Does fine_tune() return the "best" or "last" model?

lclissa · May 31, 2021, 3:14pm

Hello, I was trying to understand whether the model returned by fine_tune is the one after the last epoch or the one leading to the best valid loss. Any clarification on that?

I’ve checked both the videos and the forum and I didn’t find a clear answer (but I might have missed it). I also tried to look at the source code, but I was only able to track down the chain of internal call has kind of Learner.fine_tune → Learner.fit_one_cycle → Learner.fit → Learner._do_fit but then I wasn’t able to figure out what happens…

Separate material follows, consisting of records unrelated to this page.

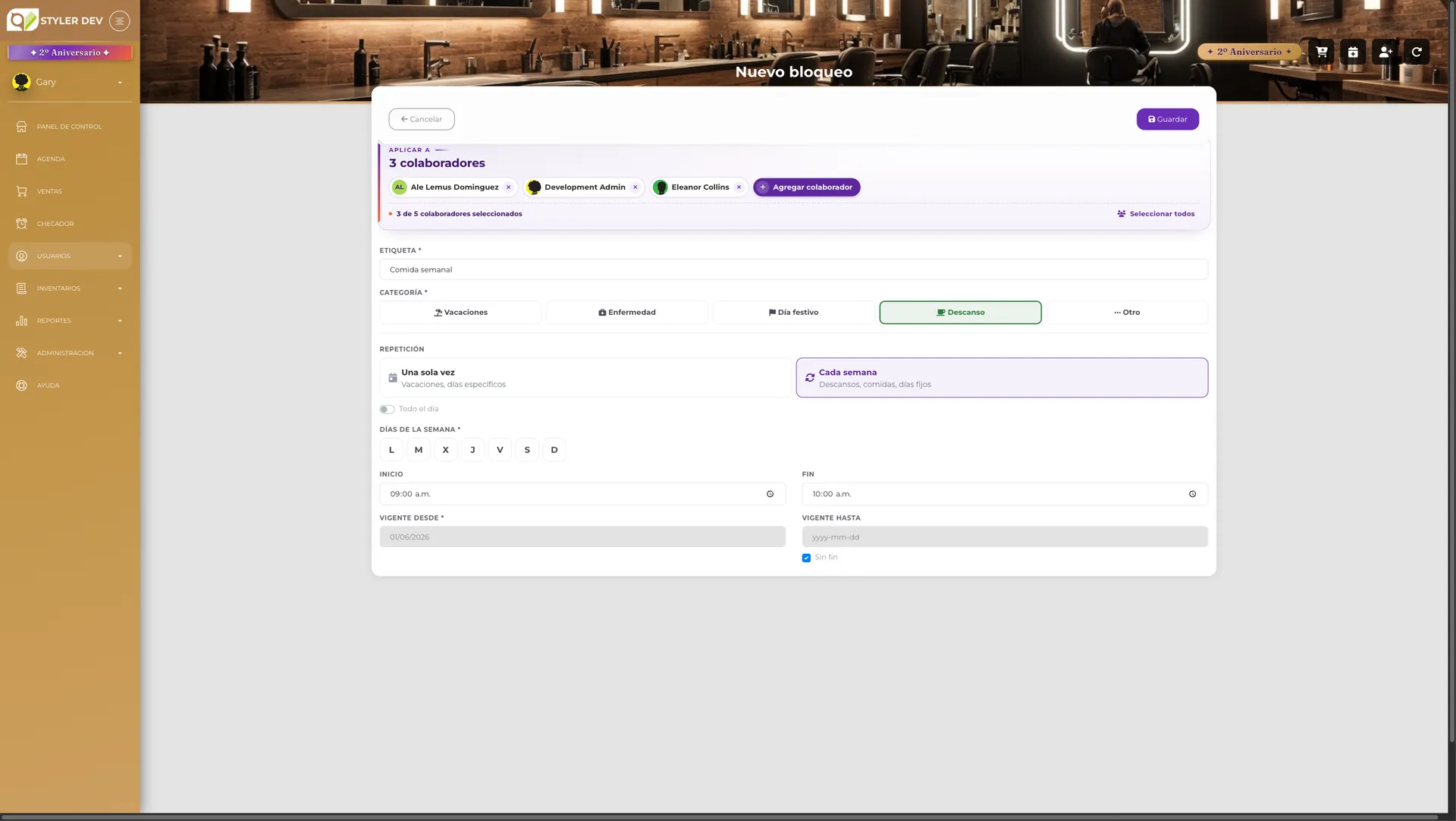Remove Eleanor Collins from collaborators
Viewport: 1456px width, 821px height.
(739, 187)
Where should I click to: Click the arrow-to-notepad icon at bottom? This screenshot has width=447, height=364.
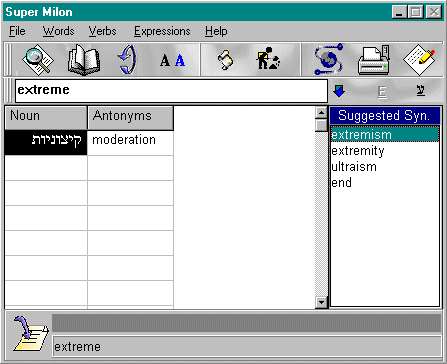coord(30,334)
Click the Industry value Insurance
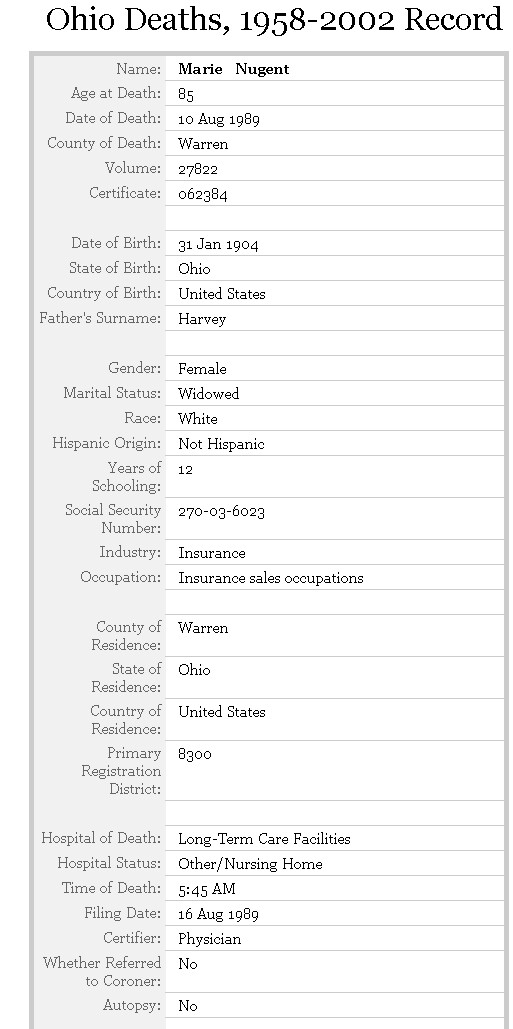 click(x=212, y=553)
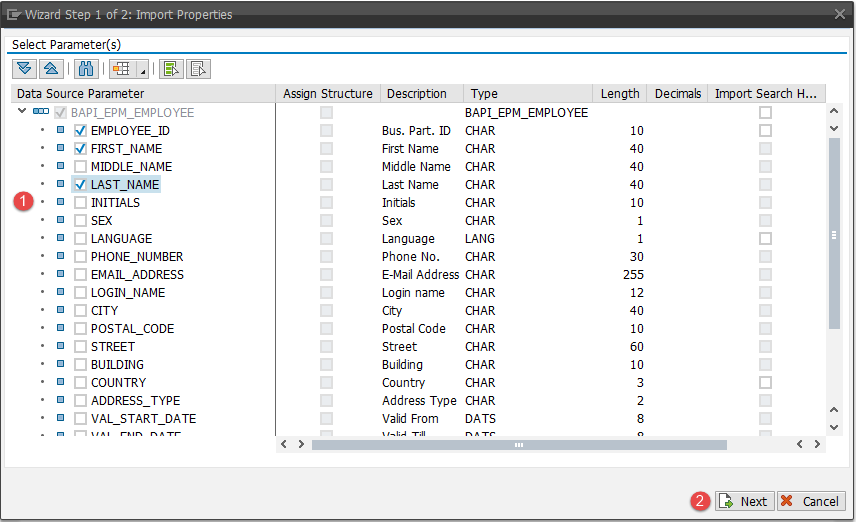Click the column layout icon in toolbar
This screenshot has height=522, width=856.
click(x=122, y=69)
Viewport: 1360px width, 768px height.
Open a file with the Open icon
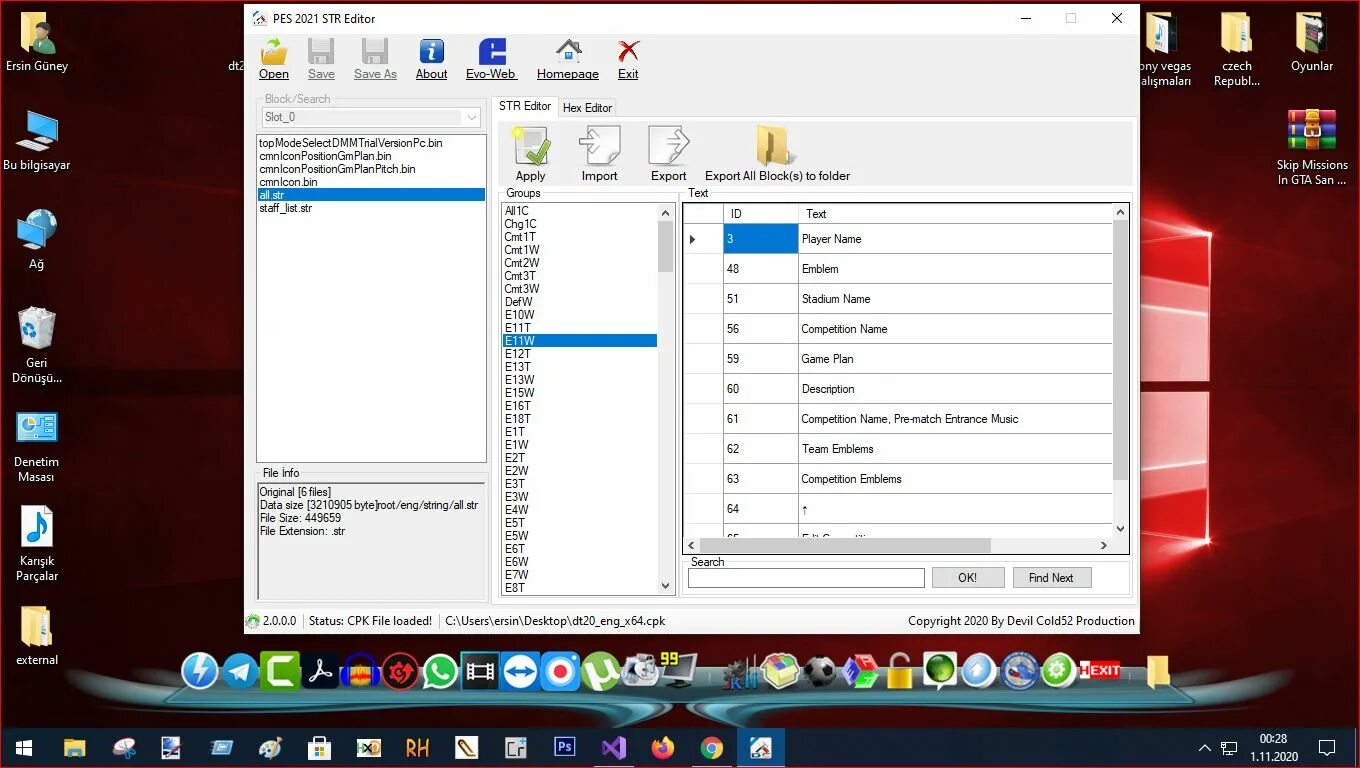[273, 59]
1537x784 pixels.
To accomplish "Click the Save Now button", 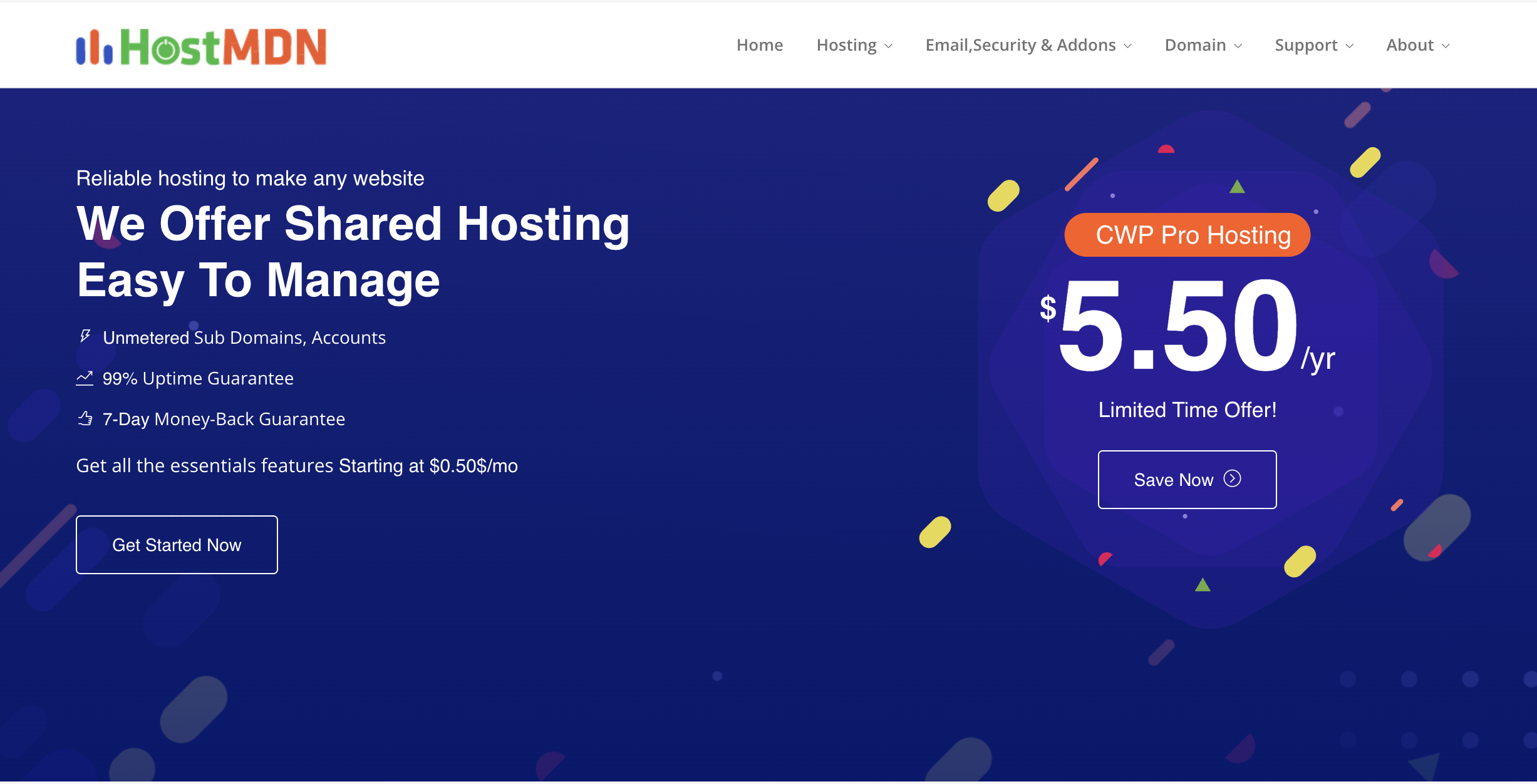I will (x=1187, y=480).
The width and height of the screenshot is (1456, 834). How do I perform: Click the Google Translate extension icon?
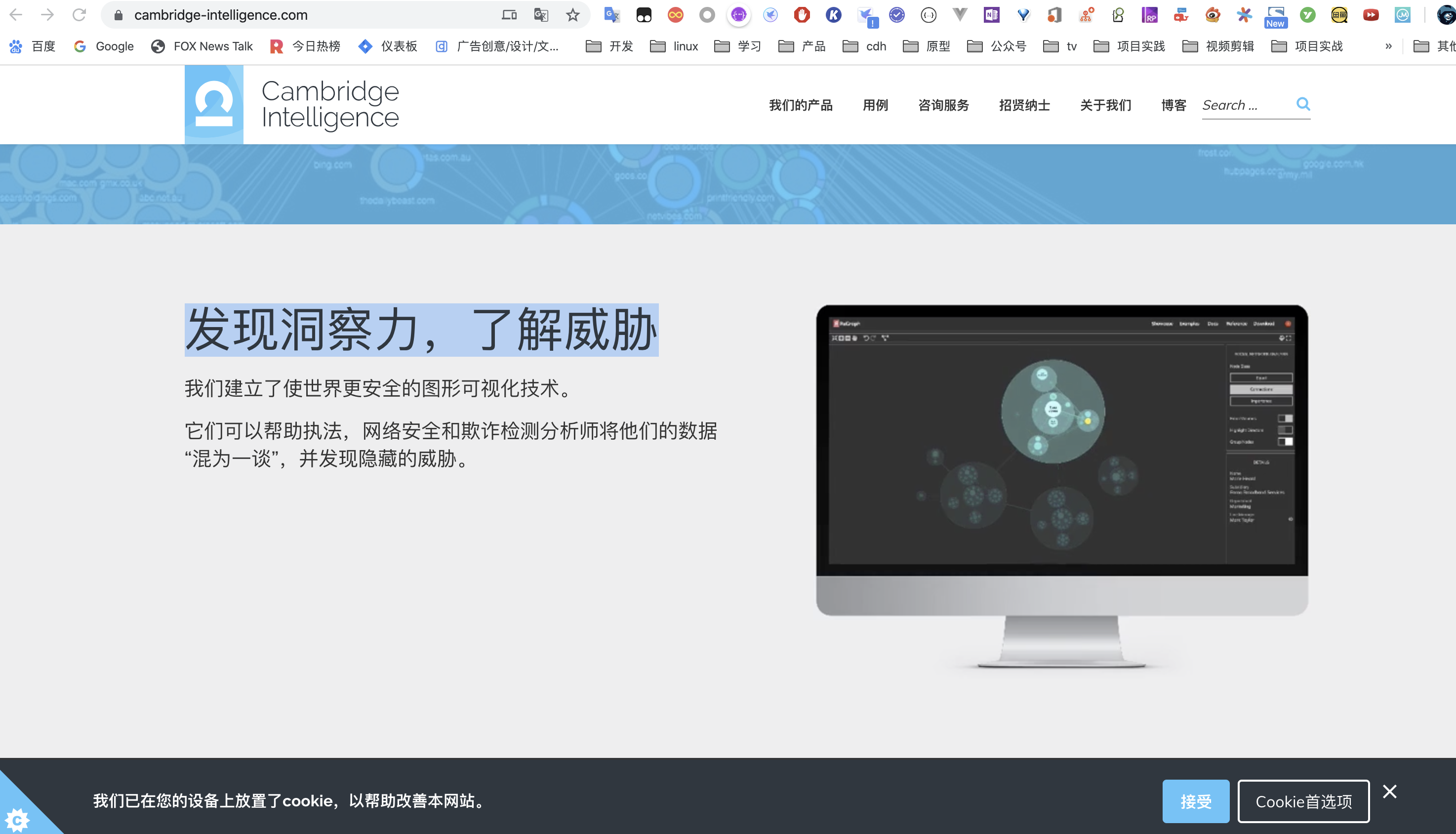611,15
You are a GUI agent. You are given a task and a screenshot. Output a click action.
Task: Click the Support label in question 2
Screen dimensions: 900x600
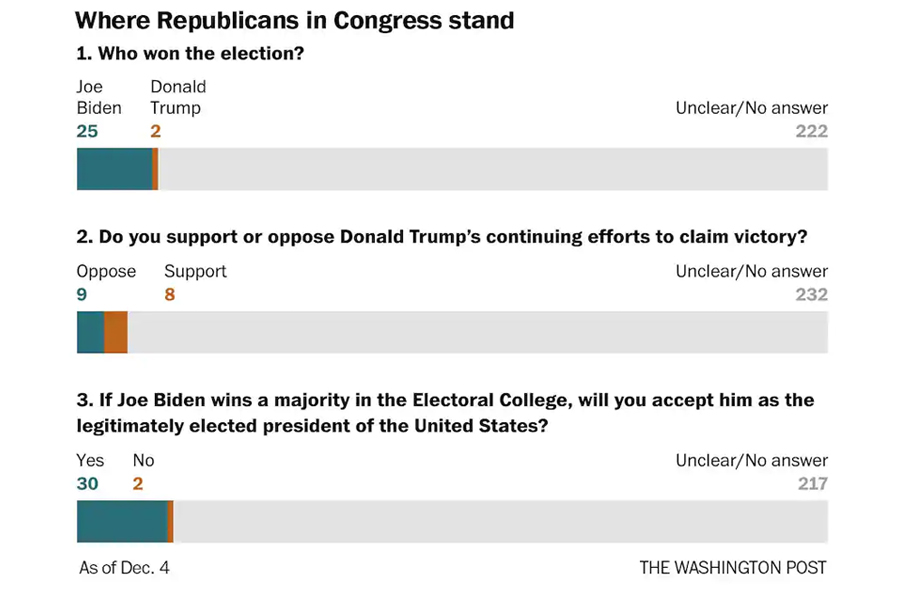[x=195, y=271]
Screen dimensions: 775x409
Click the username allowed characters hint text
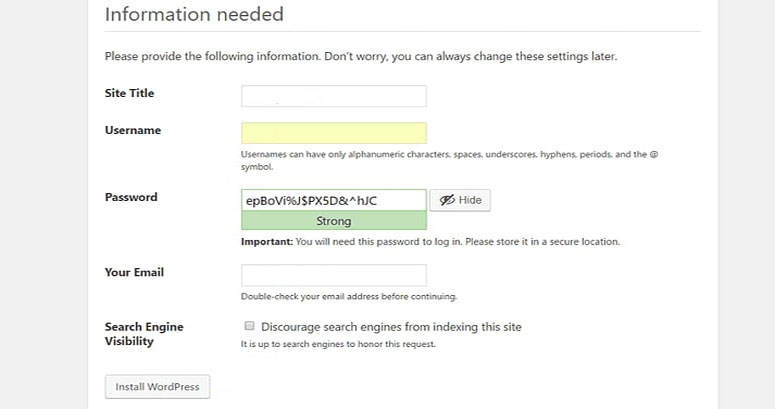(x=448, y=155)
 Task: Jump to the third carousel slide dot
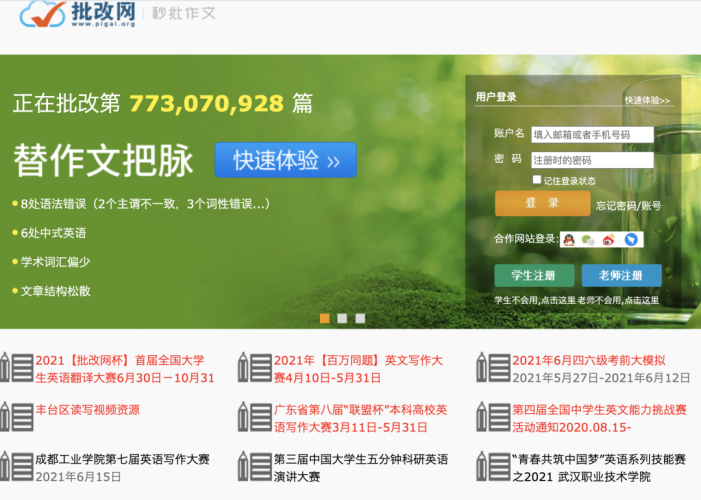tap(360, 318)

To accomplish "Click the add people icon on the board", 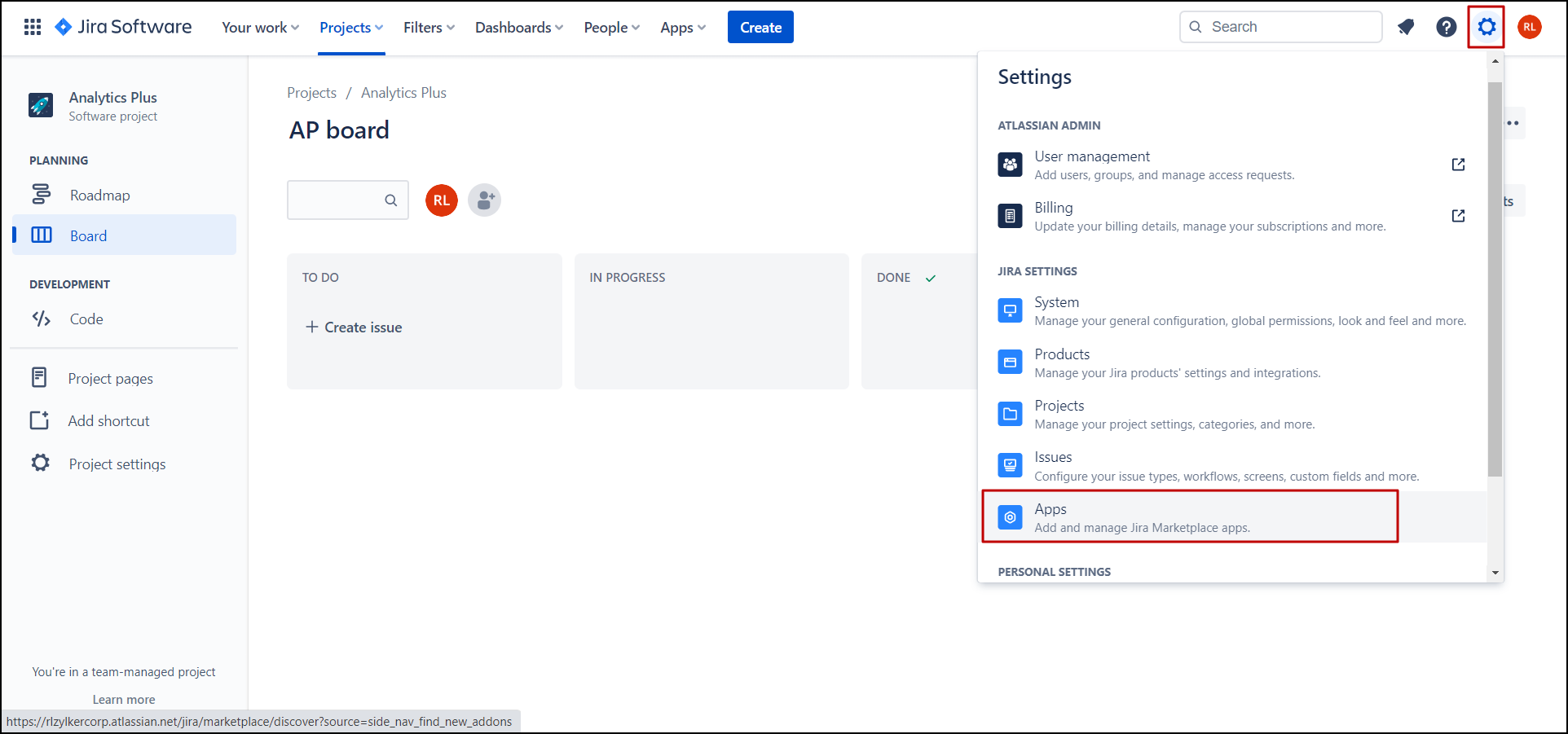I will (485, 200).
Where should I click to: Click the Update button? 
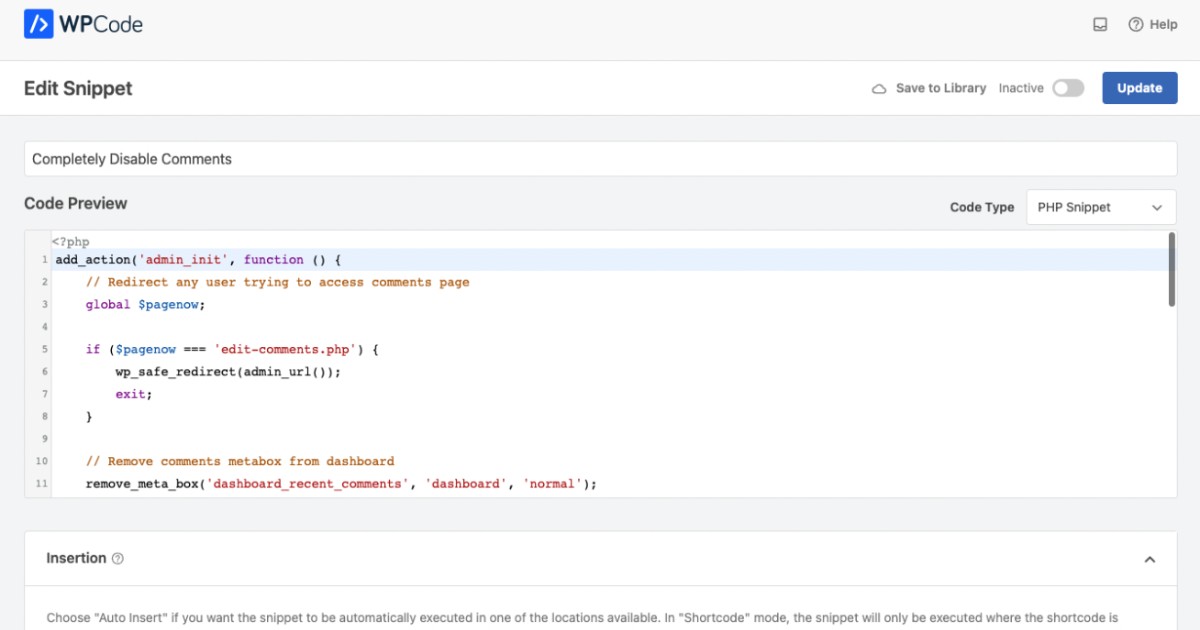click(x=1139, y=88)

muellerzr · May 31, 2021, 3:20pm

The one after the last epoch. For the best valid loss you’d need to use something like SaveModelCallback or EarlyStoppingCallback

lclissa · May 31, 2021, 4:54pm

Thanks a lot @muellerzr!
I tried EarlyStoppingCallback and I’m not sure that is working as expected. Basically, I tried using the following code:

learn = unet_learner(dls, arch=resnet34, 
                     metrics=[Dice(), JaccardCoeff()], 
                     cbs=EarlyStoppingCallback(monitor='dice', min_delta=0.05, patience=2),
                     n_out=2)#.to_fp16()

and what I see is the following output:

Indeed, it stops as expected because no improvements were made. So my guess would be that perhaps the learning rate is too high and I could have a better tuning with a lower one. However, when I try fine-tuning a bit more I get this output:

This might be due to multiple factors, but valid loss and dice coefficients in the second run are similar to the final values obtained in the first run.
So my doubt is: am I using the callback correctly?

muellerzr · May 31, 2021, 5:06pm

You are, your metric always improved in the second one. What it looks at is on each call to fit, not the overall callings (as fine_tune basically calls fit twice)

lclissa · May 31, 2021, 8:20pm

wait in the second run the dice coefficient is going down (…290, …204, …151) which means the model gets worse. Are you saying that it’s comparing the metrics in the “wrong direction”?

My understanding is that the comparison is done with np.greater since the metric doesn’t contain neither ‘error’ nor ‘loss’. So by looking at the two runs I would assume that the final model I get is the one coming from epoch 0 of the first run, which is dubious as results of the second run are more similar to epochs 1 and 2 than epoch 0.
Is there a way to get predictions and metrics on the whole training set so to compare with fine_tune results?